Open Data’s Dirty Little Secret

Earlier this week, I was very happy to take part in the Digital Science webinar on data management. I spoke about how data management should be accessible and understandable to all and not a barrier to research. I also made a small point, thrown in at the last minute, that really seemed to resonate with people: that open data has a dirtly little secret.

The secret? Open data requires work.

In all of the advocacy for open data, we often forget to account for the fact that making data openly available is not as easy as flipping a switch. Data needs to be cleaned so that it doesn’t contain extraneous information, streamlined to make things computable, and documented so that another researcher can understand it. On top of this, you must choose a license and take time to upload the data and its corresponding metadata. One researcher estimated that this process required 10 hours for a recently published paper, with significantly more time spent preparing his code for sharing.

But there is another secret here. It’s that data management reduces this burden.

Managing your data well means that a good portion of the prep work is done by the time you go to make the data open. This is done via spreadsheet best practices, data dictionaries, README.txt files, etc. Well managed data is already streamlined and documented and thus presents a lower barrier to making it open.
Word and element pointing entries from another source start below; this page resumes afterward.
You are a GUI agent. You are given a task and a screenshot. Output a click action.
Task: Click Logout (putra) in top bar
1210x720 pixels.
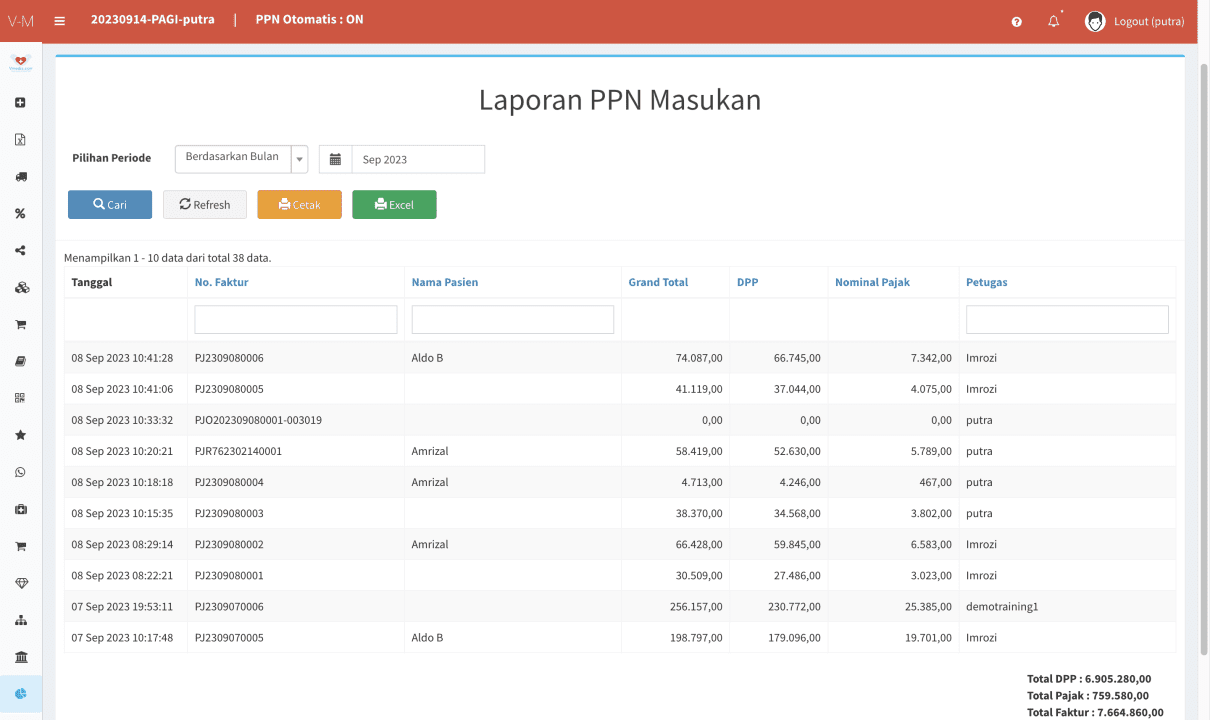(x=1148, y=21)
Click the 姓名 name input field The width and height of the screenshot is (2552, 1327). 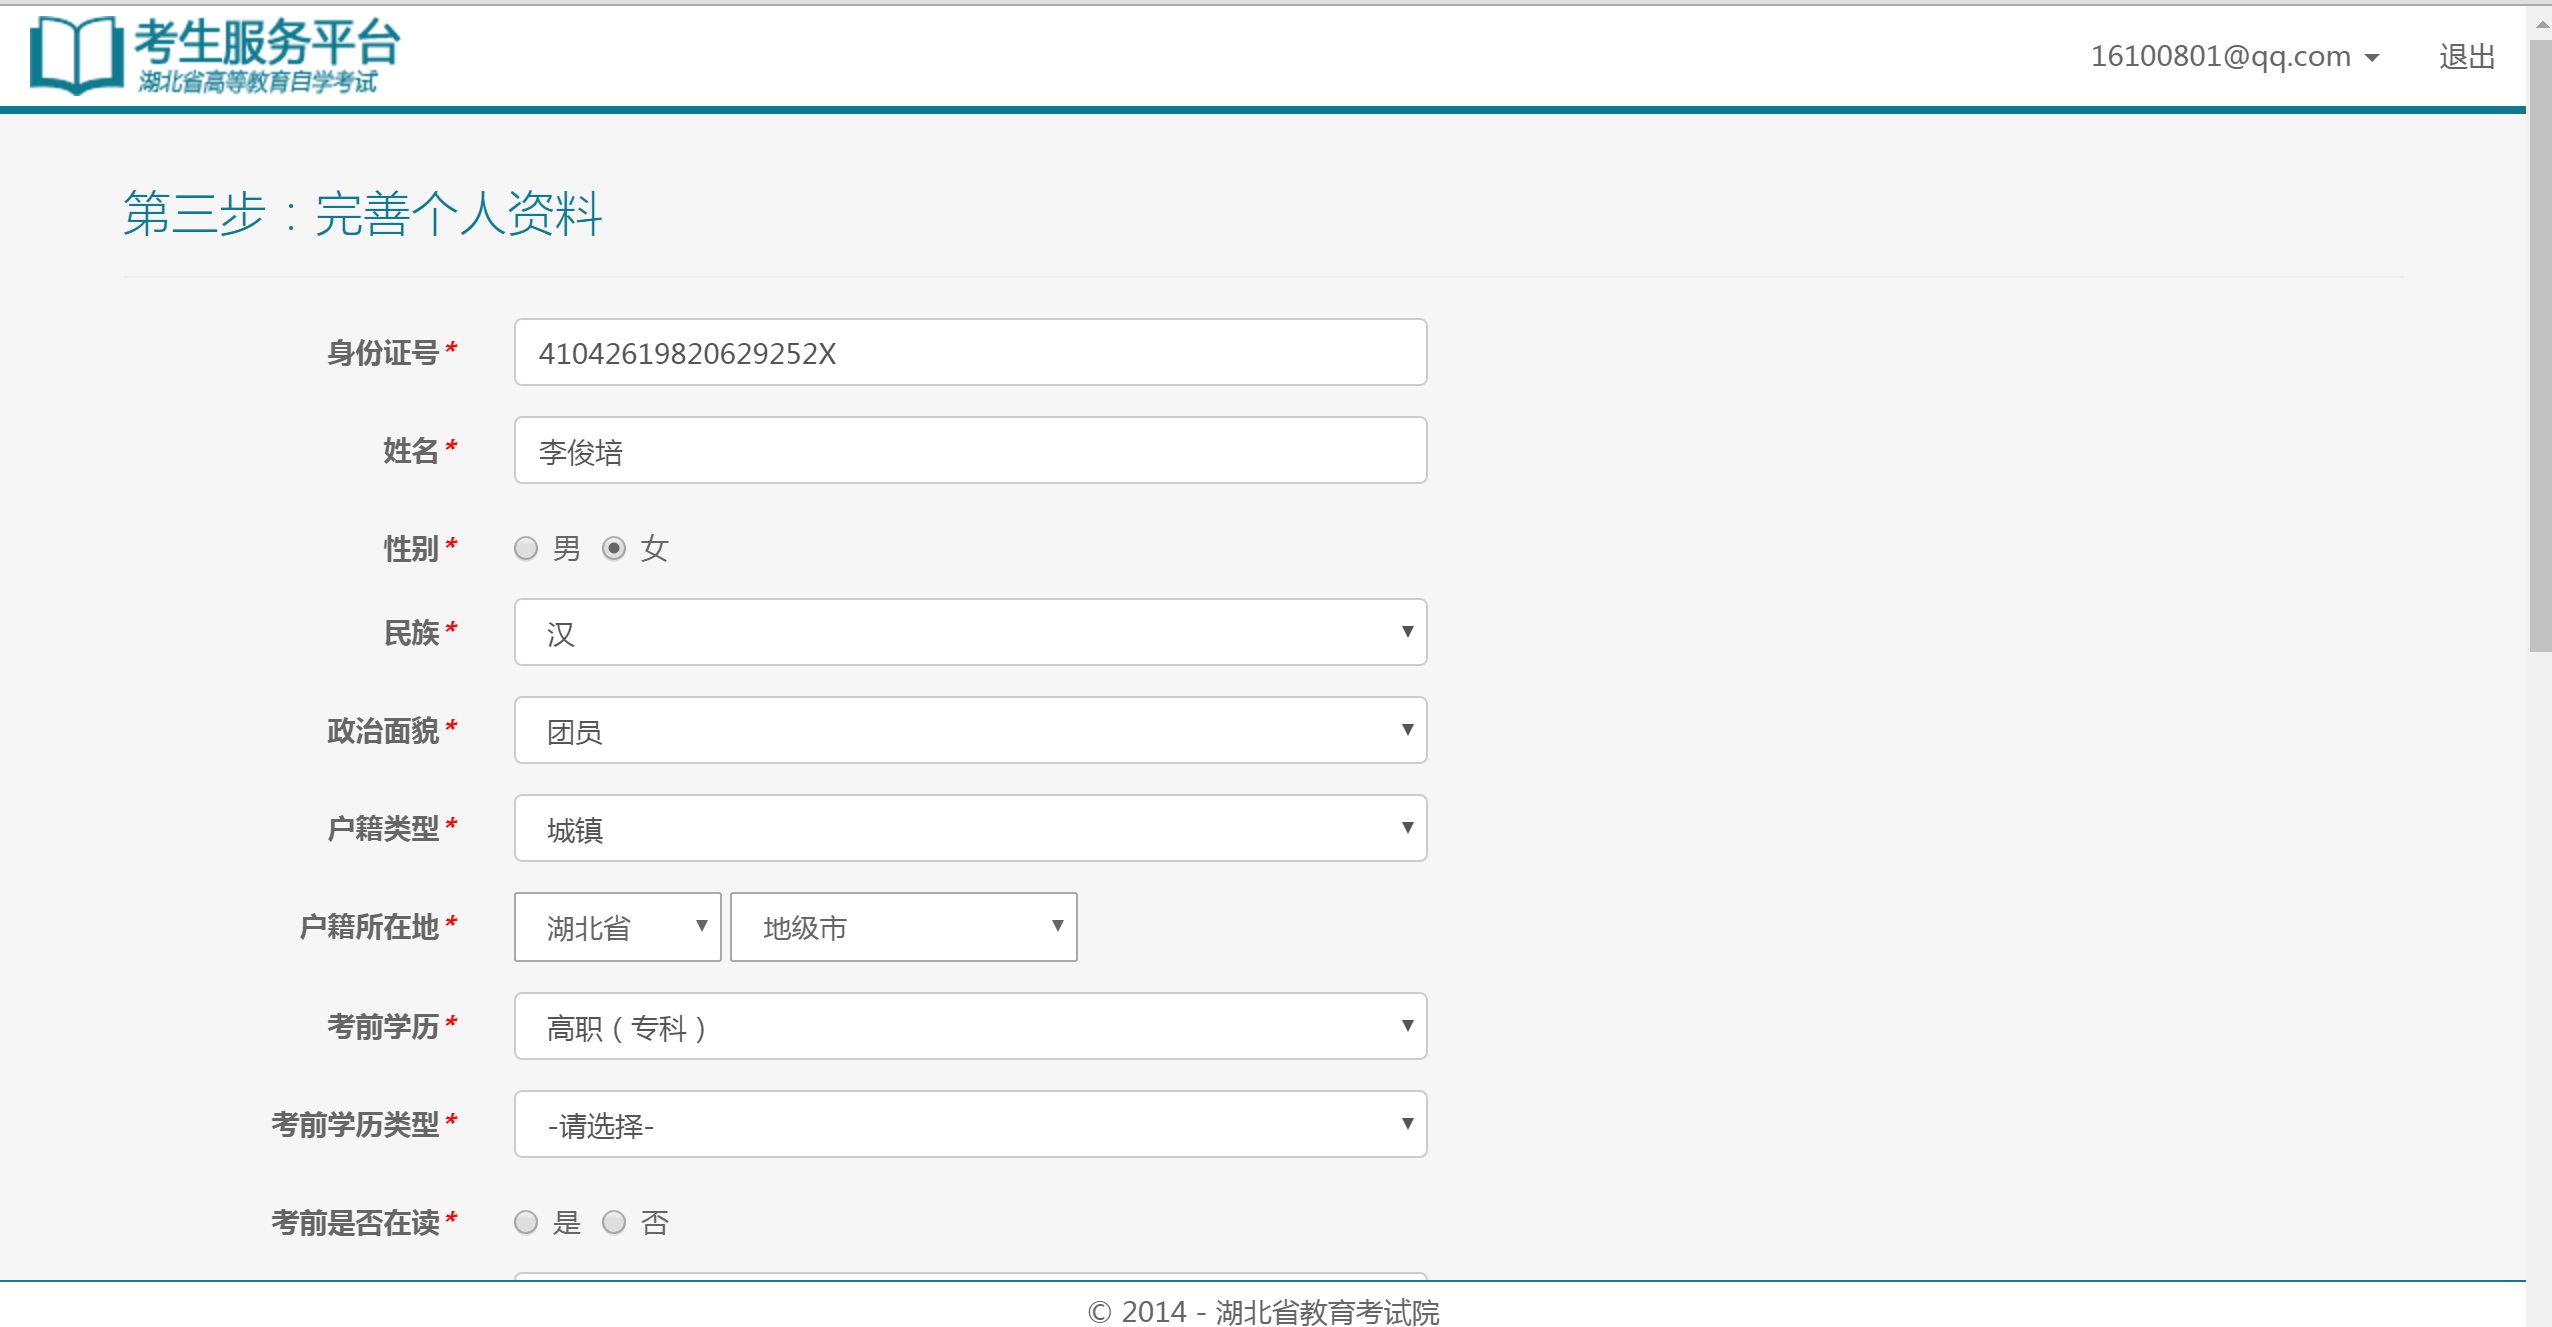(x=969, y=451)
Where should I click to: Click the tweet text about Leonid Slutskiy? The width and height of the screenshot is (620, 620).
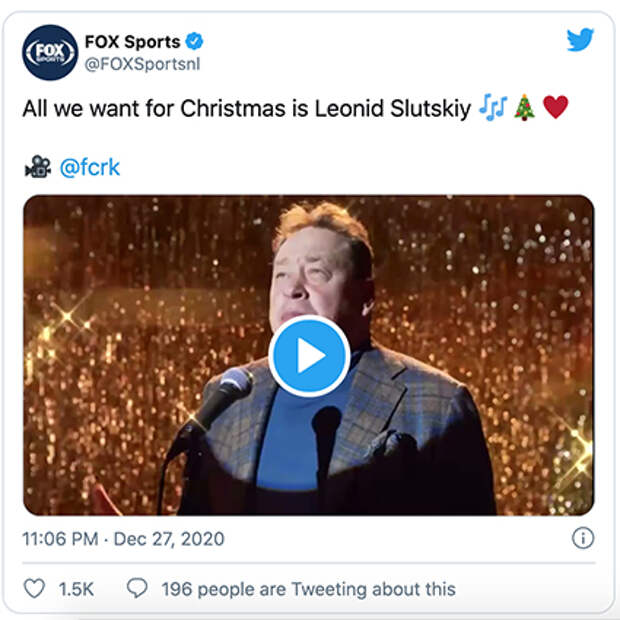tap(245, 108)
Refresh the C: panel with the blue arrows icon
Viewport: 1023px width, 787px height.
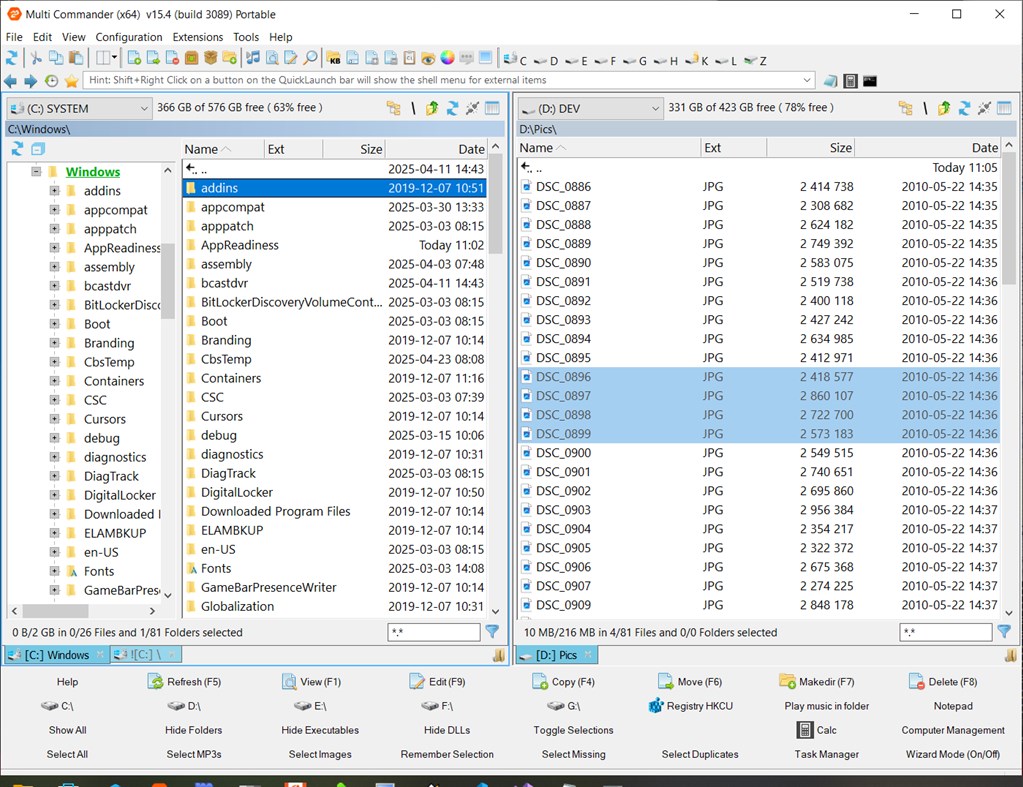(x=453, y=107)
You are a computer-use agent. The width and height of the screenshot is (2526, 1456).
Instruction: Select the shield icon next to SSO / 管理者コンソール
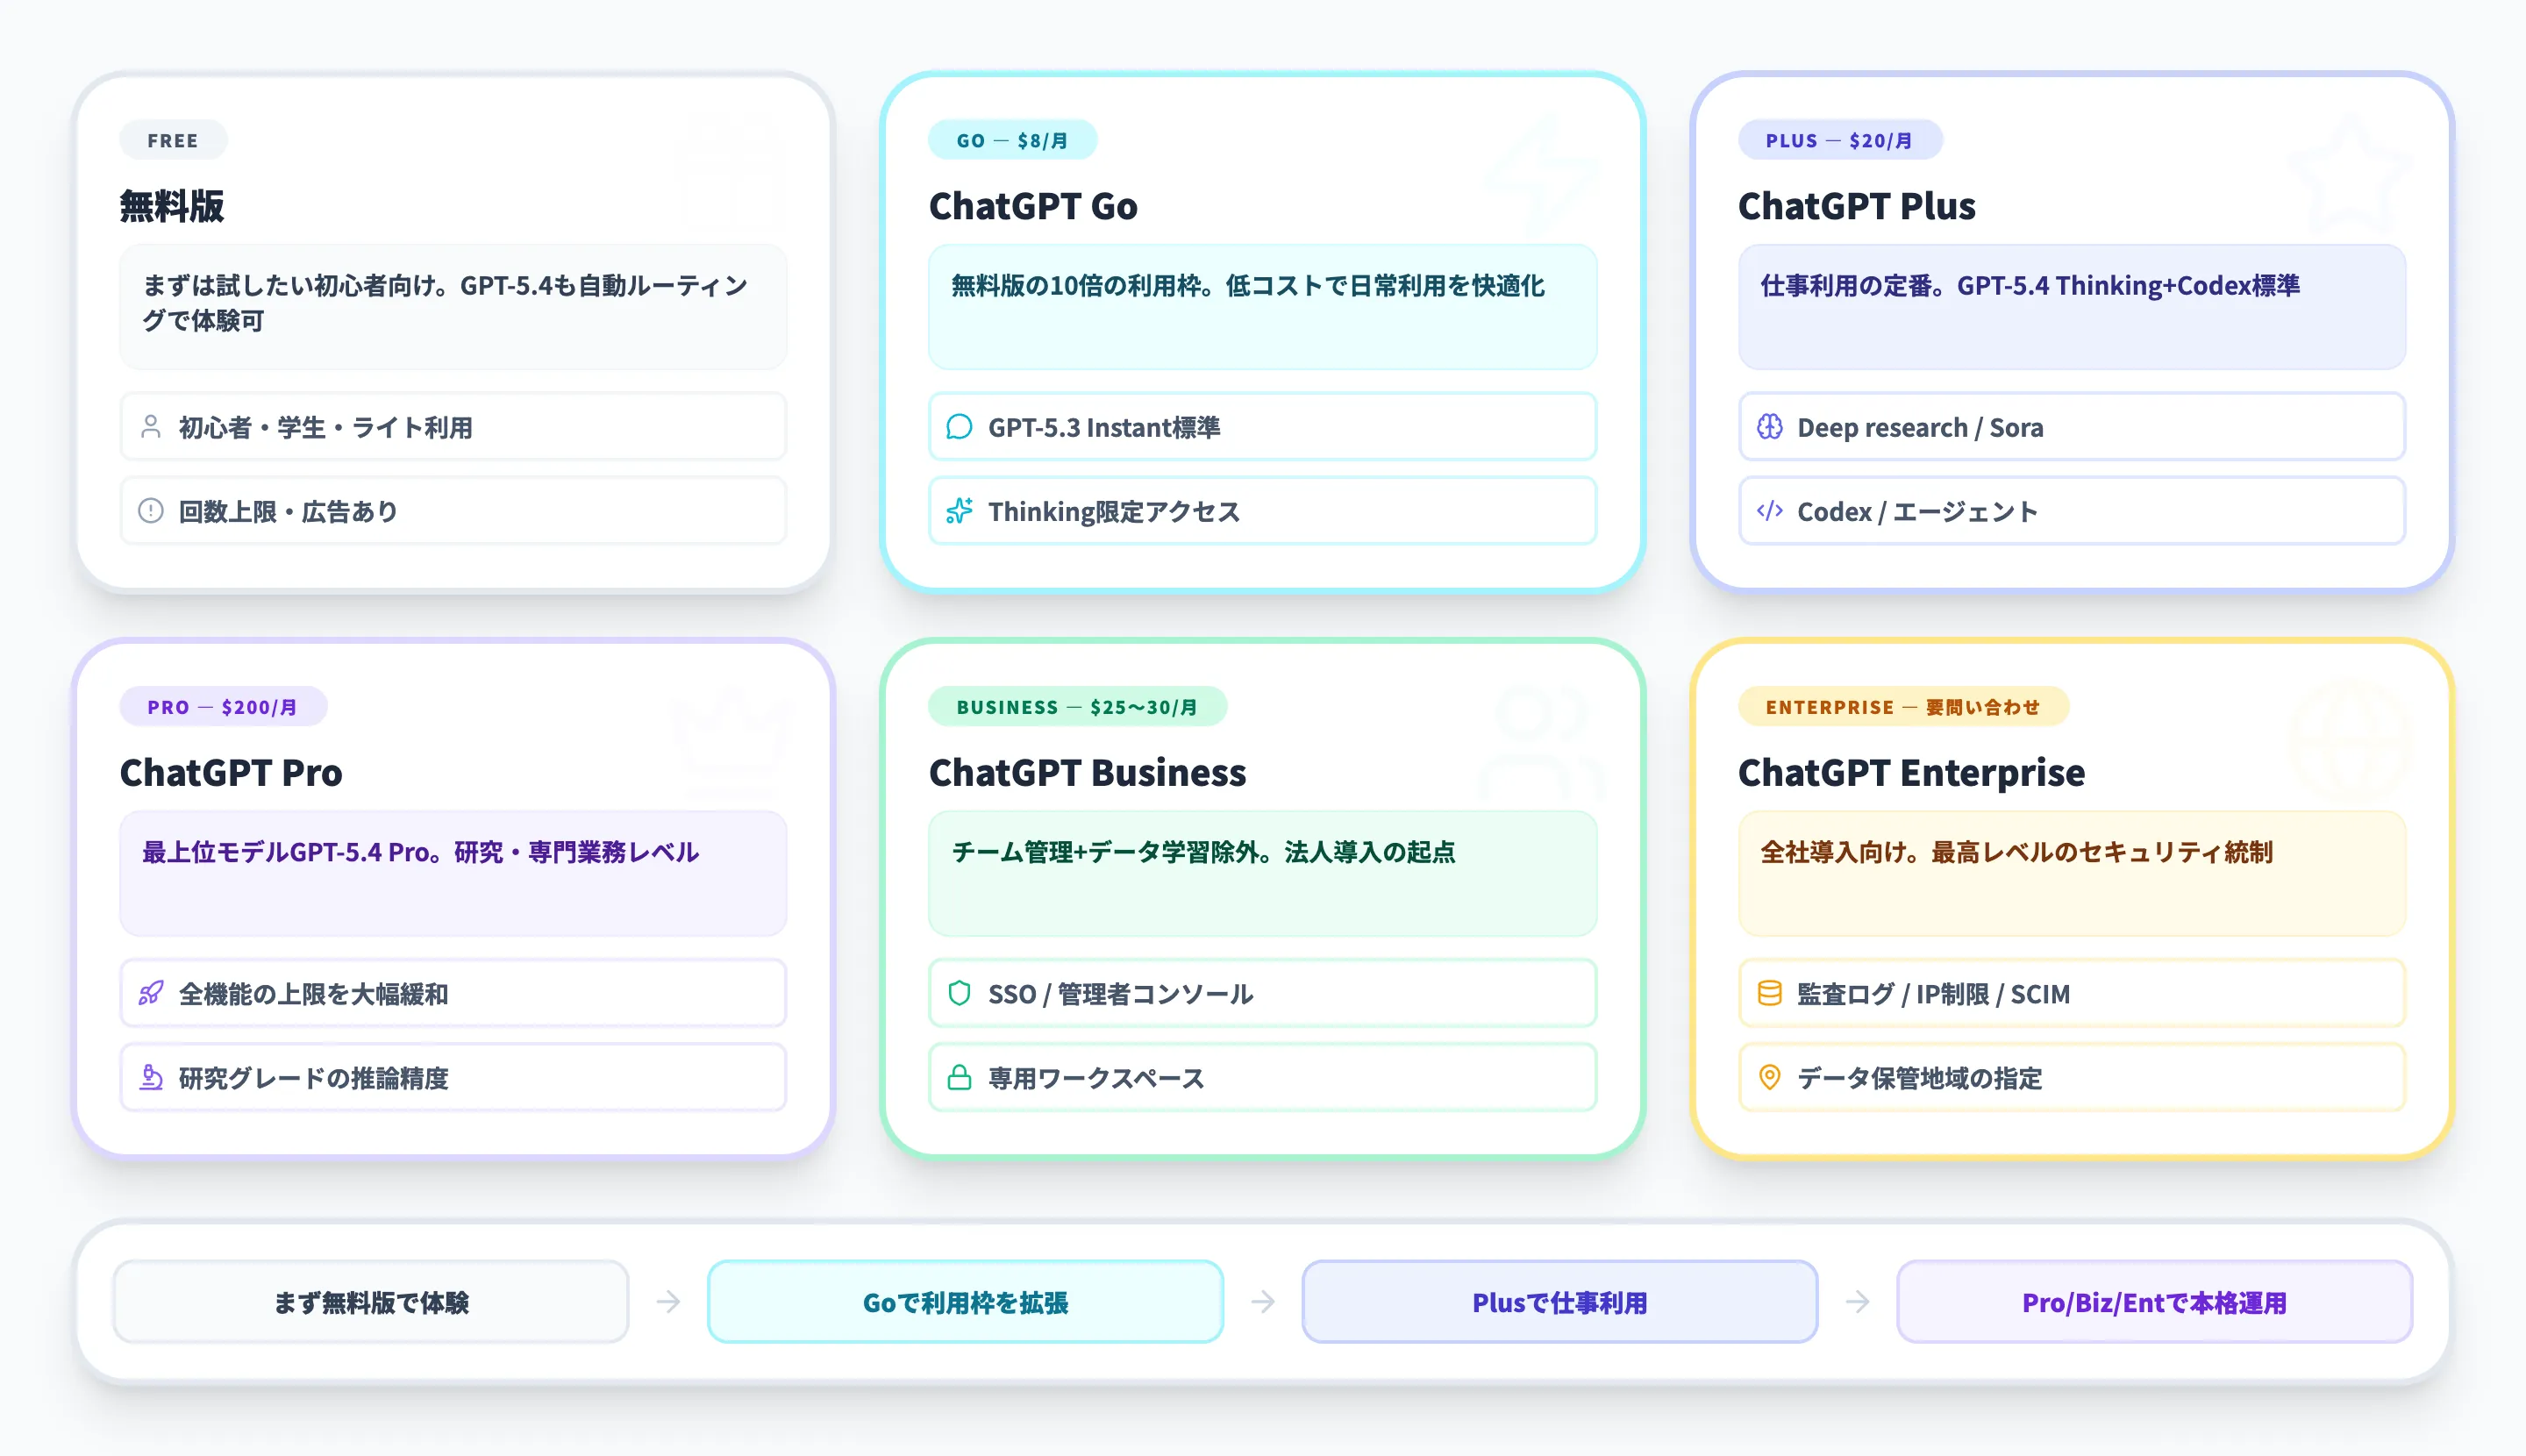coord(960,993)
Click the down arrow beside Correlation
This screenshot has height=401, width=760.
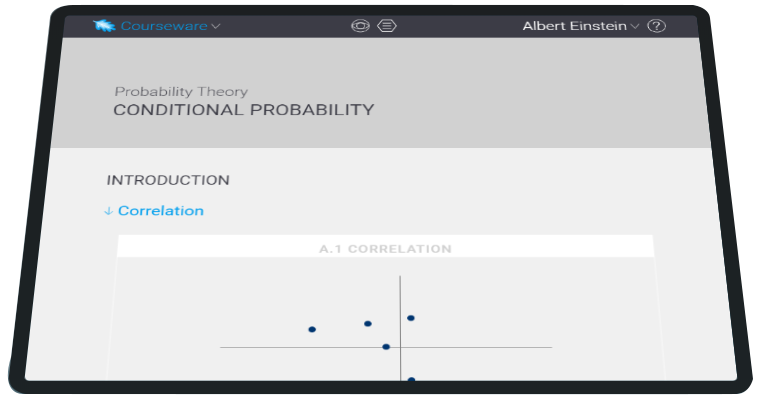tap(109, 211)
These issues are reinforced by the recently published “Concordat on Open Research Data“. Made up of 10 principles, these two in particular stuck out to me:

  • Principle 3: Open access to research data carries a significant cost, which should be respected by all parties.
  • Principle 6: Good data management is fundamental to all stages of the research process and should be established at the outset.

As we advocate for open data, Principle 3 reaffirms that we need to recognize the costs. But – as most things I blog about here – there is a solution and it’s managing your data better.